Problem requirements:
Output the records from the line containing "The width and height of the screenshot is (1121, 630)." through the line containing "point(250,95)", both included, character for character. Leave the pictures out.

Material supplied:

▬▬▬▬▬▬▬▬▬▬

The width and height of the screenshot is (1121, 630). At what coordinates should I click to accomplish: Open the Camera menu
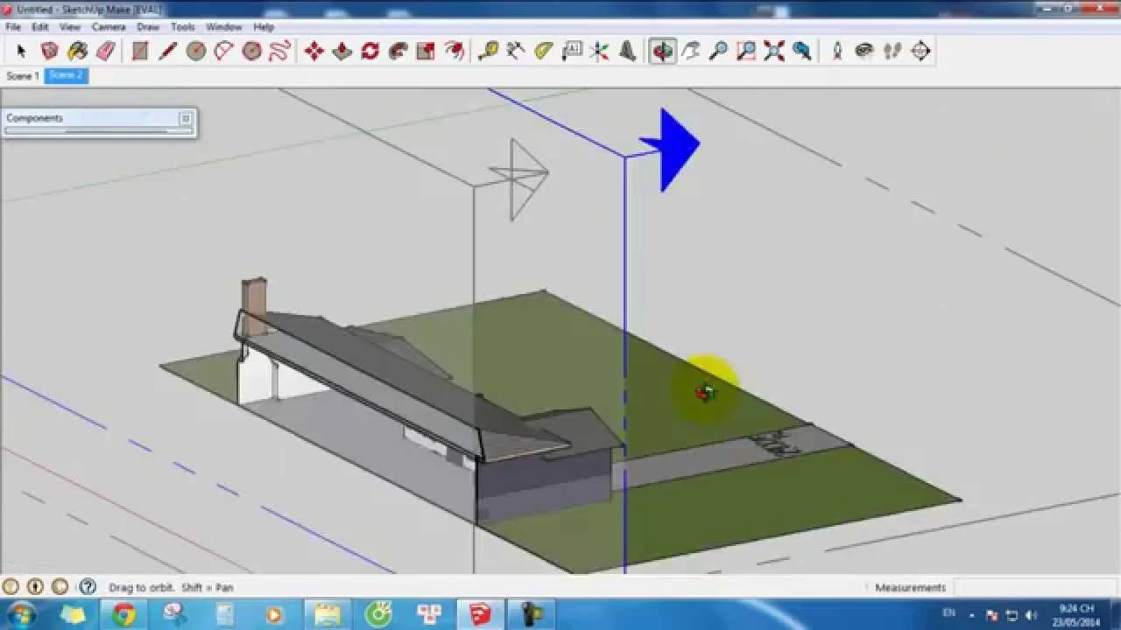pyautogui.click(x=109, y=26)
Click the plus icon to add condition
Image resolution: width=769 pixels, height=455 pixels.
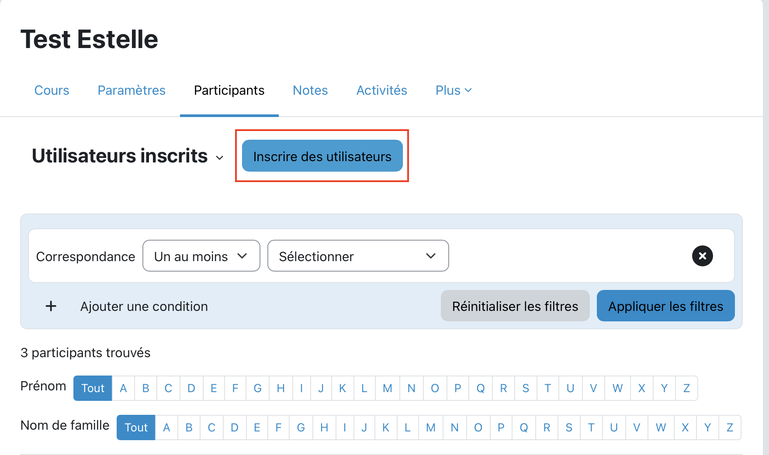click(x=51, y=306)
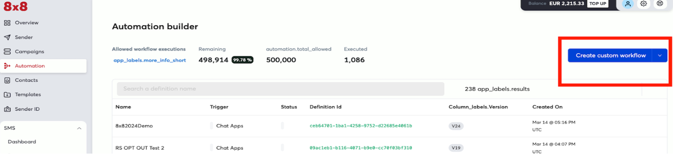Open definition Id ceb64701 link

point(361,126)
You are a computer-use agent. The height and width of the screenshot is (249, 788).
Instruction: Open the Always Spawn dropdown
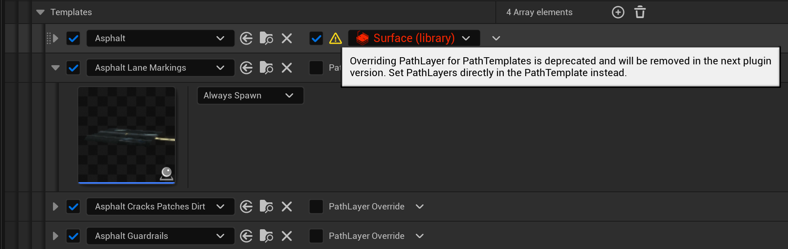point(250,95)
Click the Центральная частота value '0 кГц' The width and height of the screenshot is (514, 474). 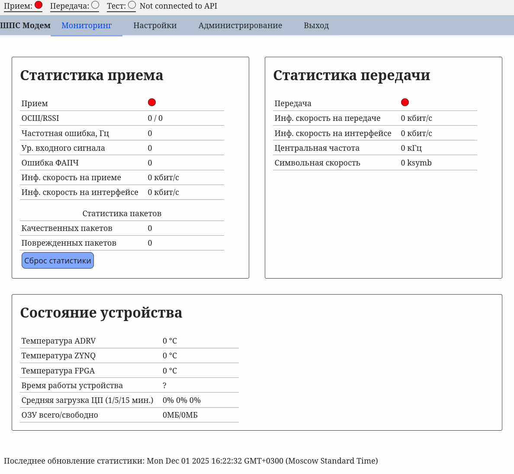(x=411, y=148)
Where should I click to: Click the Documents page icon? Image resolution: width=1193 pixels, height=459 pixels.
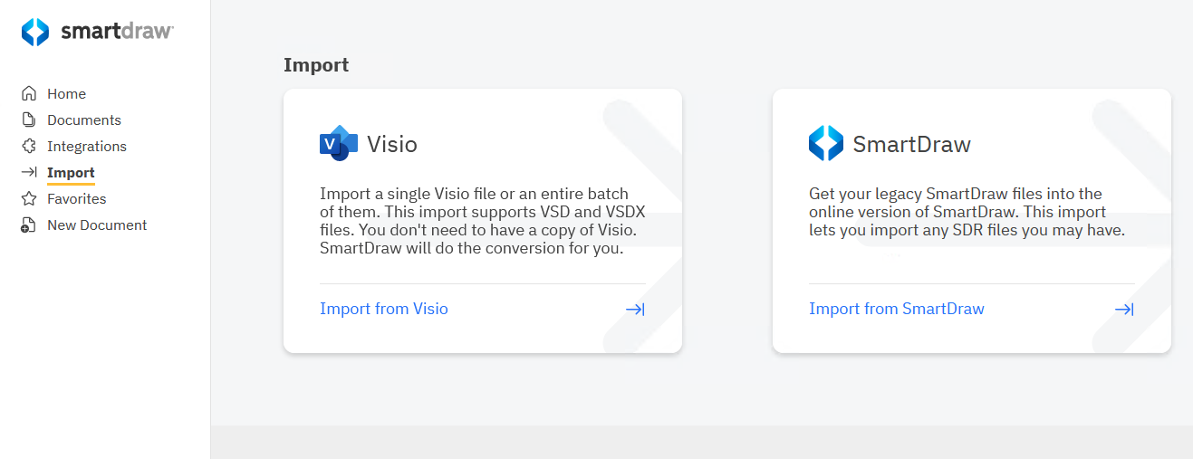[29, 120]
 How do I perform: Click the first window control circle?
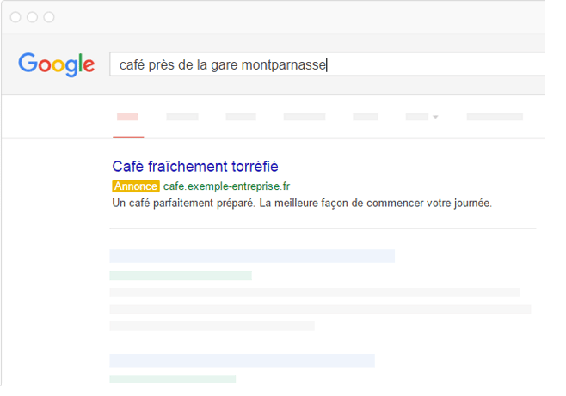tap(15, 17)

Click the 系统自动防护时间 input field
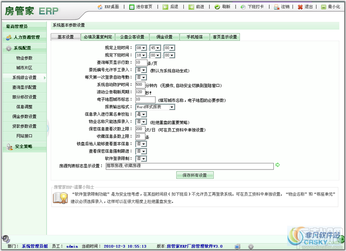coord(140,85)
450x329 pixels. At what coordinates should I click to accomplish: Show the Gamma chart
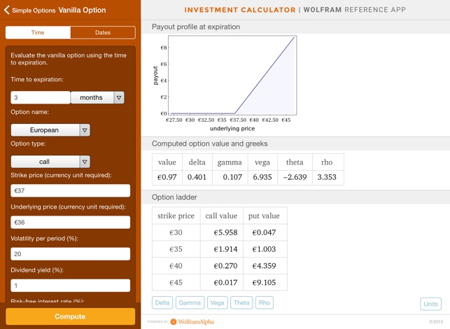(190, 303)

▬▬▬▬▬▬▬▬▬▬

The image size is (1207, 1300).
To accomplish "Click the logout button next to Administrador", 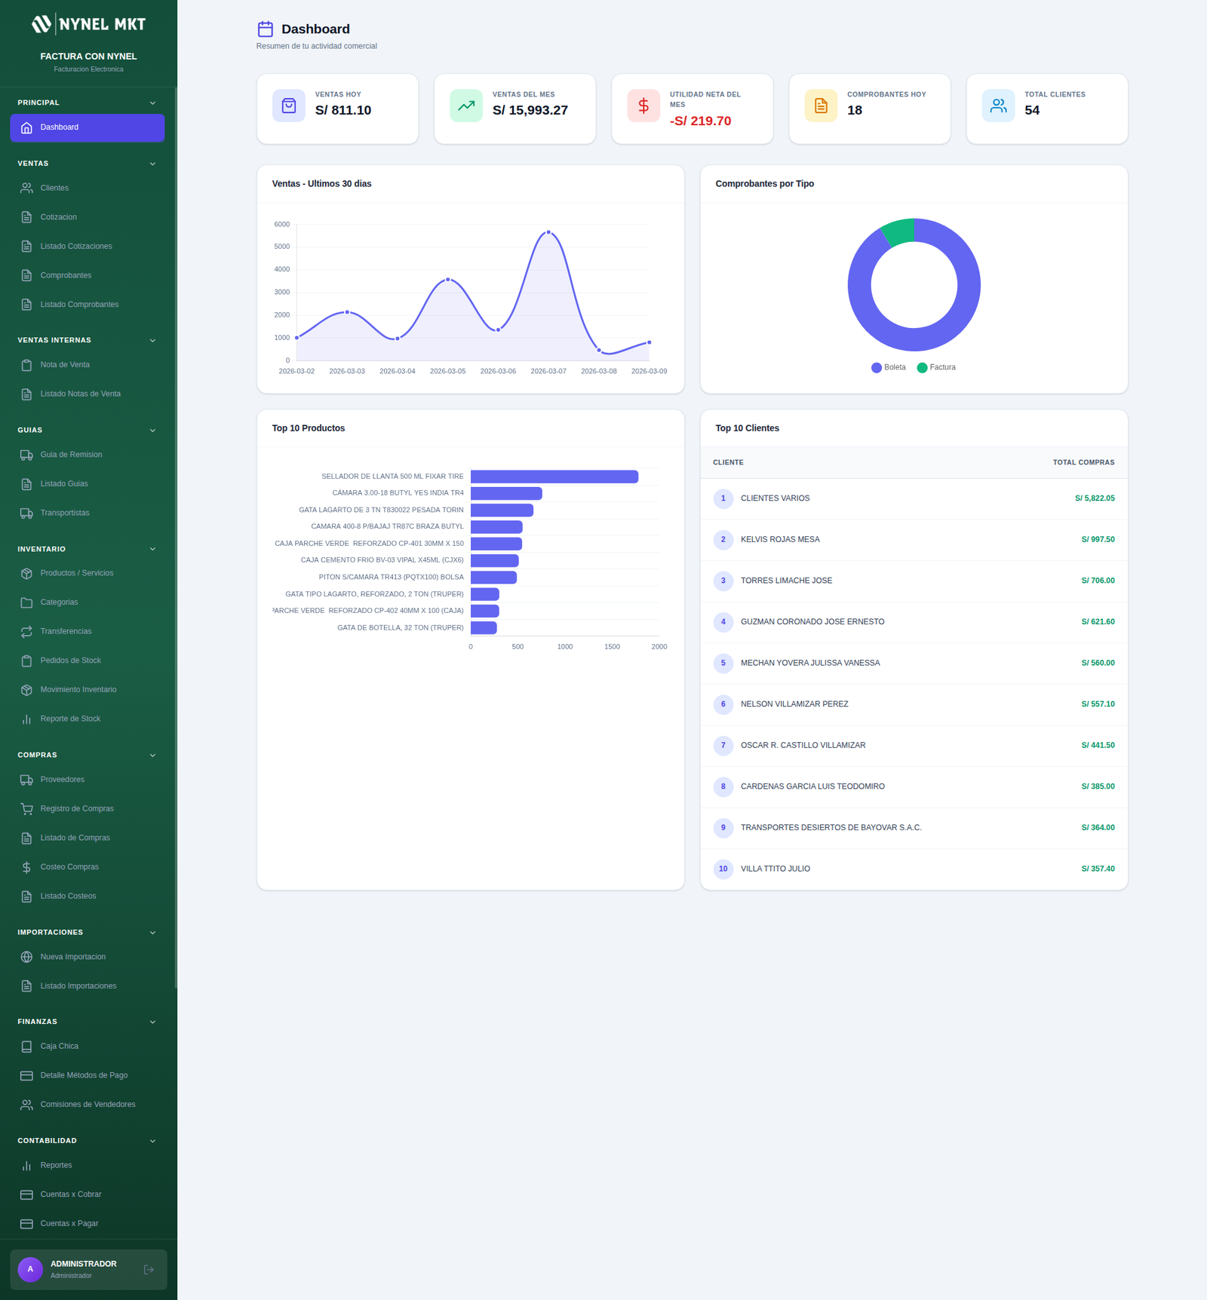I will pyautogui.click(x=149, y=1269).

▬▬▬▬▬▬▬▬▬▬

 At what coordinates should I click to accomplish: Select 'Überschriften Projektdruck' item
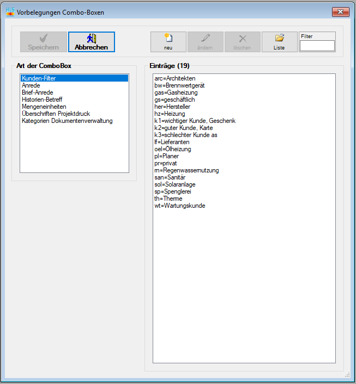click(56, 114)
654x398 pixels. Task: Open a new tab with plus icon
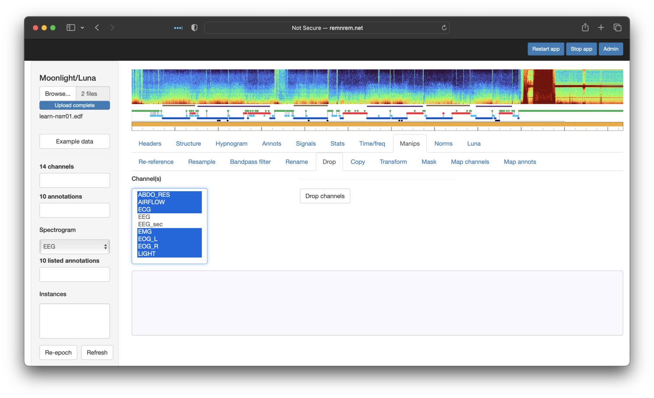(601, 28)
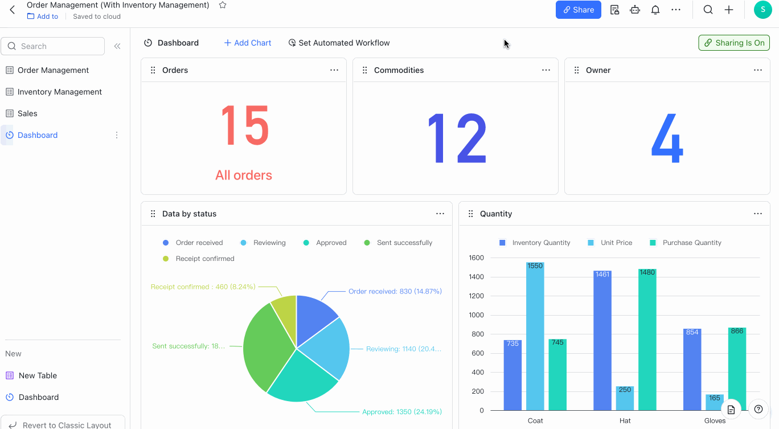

▬▬▬▬▬▬▬▬▬▬

Written response:
The width and height of the screenshot is (1121, 630). At what coordinates should I click to accomplish: Open the Camera menu
pyautogui.click(x=109, y=26)
Click the plus icon to add condition
Image resolution: width=769 pixels, height=455 pixels.
click(x=51, y=306)
Open definition Id ceb64701 link

point(361,126)
You are a computer-use agent. The height and width of the screenshot is (249, 788).
Instruction: Open the Always Spawn dropdown
point(250,95)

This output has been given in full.